Lower prices typically spur real consumption, and analysts project 30-70 bps boost to GDP growth in FY26. Sectors such as autos, cement, and consumer durables are seen benefiting most.
On the flip side, the rate cuts mean a direct revenue loss of around ₹48,000 crore, about 0.13% of the gross domestic product. While higher GST buoyancy—monthly collections have been averaging ₹1.8-1.95 lakh crore—could offset part of this, the fiscal math will tighten in the short term.
Without spending cuts or efficiency gains, the fiscal deficit could widen from the budget target of 4.4% to 4.5-4.6% of GDP.
US tariffs, a drag on exports, rupee
The US is India’s largest export destination, with shipments worth $80-87 billion in FY25, or about 2-2.5% of GDP. Citigroup Inc. estimates that the combined 50% US tariff poses a 60-80 bps downside risk to India’s annual GDP growth.
The rupee has already come under pressure, sliding to record lows on fears of export losses and capital outflows. A weaker currency raises import costs, particularly for crude oil and electronics inputs, adding 10-30 bps to retail inflation.
Taken together, the GST reforms and US tariffs pull the economy in opposite directions. GST rate cuts add to demand, while tariffs sap exports and weaken the rupee. It's worth noting here that India's GDP growth rate rose to highest in at least a year to 7.8% in April-June 2025. That was before US tariffs took effect and GST reforms were announced.
Policy Moves
To be sure, Finance Minister Nirmala Sitharaman said the GST reforms were not influenced by the tariff turmoil, and will have a “very positive” impact on India’s GDP.

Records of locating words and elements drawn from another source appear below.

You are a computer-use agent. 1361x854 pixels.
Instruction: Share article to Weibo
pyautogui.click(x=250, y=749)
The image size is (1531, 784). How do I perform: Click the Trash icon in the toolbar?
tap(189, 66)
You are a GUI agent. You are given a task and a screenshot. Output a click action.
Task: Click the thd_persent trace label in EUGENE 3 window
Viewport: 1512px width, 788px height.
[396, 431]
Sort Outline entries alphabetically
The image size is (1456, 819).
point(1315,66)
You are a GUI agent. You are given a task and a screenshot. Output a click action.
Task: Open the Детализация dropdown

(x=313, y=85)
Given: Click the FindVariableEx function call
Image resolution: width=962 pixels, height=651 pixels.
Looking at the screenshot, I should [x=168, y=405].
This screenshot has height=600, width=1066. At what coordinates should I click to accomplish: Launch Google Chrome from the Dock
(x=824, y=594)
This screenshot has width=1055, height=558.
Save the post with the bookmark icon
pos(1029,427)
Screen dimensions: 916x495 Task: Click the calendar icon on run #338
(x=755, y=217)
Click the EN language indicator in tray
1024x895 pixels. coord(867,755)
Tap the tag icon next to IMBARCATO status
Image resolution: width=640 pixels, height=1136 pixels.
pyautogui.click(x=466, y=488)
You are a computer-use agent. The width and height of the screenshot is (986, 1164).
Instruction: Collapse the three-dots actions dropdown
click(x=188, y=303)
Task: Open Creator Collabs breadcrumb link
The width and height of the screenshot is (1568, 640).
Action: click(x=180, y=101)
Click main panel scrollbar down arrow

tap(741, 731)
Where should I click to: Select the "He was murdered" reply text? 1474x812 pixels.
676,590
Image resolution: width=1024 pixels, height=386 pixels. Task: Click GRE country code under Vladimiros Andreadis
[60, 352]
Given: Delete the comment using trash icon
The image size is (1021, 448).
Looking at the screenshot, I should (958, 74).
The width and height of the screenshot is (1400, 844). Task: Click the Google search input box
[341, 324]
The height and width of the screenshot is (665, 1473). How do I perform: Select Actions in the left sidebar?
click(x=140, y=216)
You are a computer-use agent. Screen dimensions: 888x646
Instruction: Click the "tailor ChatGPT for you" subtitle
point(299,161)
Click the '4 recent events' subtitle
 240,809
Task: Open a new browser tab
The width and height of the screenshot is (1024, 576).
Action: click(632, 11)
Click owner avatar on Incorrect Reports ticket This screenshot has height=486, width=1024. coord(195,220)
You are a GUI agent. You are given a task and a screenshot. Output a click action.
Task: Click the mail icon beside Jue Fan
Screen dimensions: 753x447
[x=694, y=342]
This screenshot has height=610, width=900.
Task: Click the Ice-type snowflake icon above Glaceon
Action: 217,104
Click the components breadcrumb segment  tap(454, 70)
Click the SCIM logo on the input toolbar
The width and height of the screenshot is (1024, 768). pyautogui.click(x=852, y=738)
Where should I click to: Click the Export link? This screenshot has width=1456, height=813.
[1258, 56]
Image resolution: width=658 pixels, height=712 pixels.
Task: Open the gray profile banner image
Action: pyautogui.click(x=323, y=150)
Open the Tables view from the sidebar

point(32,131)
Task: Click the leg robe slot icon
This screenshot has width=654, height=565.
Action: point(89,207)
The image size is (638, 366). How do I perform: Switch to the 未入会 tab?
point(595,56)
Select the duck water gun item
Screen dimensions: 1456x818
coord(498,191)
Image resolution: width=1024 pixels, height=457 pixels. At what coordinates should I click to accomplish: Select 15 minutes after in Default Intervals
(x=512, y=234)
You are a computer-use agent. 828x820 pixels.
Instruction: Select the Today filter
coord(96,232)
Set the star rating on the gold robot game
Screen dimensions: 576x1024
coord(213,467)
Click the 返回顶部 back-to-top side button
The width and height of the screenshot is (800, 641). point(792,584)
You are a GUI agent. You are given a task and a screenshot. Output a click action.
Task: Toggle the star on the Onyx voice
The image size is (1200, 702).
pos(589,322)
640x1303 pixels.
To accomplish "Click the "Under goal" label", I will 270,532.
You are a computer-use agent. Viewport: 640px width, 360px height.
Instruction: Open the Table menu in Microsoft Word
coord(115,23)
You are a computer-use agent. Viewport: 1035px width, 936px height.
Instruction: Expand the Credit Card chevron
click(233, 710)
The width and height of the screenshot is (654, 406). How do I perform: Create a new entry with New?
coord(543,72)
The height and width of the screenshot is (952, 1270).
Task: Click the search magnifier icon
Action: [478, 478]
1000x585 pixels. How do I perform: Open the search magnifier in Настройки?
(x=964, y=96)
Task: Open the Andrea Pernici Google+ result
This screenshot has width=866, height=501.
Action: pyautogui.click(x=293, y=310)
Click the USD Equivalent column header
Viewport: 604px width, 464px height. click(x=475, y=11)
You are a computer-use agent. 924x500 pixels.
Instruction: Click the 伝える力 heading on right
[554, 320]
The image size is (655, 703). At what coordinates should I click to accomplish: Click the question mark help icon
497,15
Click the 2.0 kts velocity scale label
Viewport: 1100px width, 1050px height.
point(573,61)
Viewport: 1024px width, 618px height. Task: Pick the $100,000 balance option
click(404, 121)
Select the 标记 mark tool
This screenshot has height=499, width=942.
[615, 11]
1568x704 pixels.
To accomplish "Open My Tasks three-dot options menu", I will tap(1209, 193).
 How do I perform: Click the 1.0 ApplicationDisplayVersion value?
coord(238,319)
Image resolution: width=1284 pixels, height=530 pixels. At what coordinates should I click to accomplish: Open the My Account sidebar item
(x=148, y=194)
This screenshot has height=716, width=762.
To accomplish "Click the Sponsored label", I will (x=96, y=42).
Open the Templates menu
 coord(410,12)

“We believe GST is not a static situation—when rates come down, buoyancy goes up,” Revenue Secretary Shrivastava said. “We expect people to come out and buy more when taxes are reduced.”
ALSO READ | New GST rates: Full list of items that received rate cuts
If India can ride out the export shock while boosting consumption through GST reforms, it could emerge stronger. But in the short run, policymakers face a delicate balancing act between supporting consumption, managing the currency, and keeping the fiscal roadmap credible.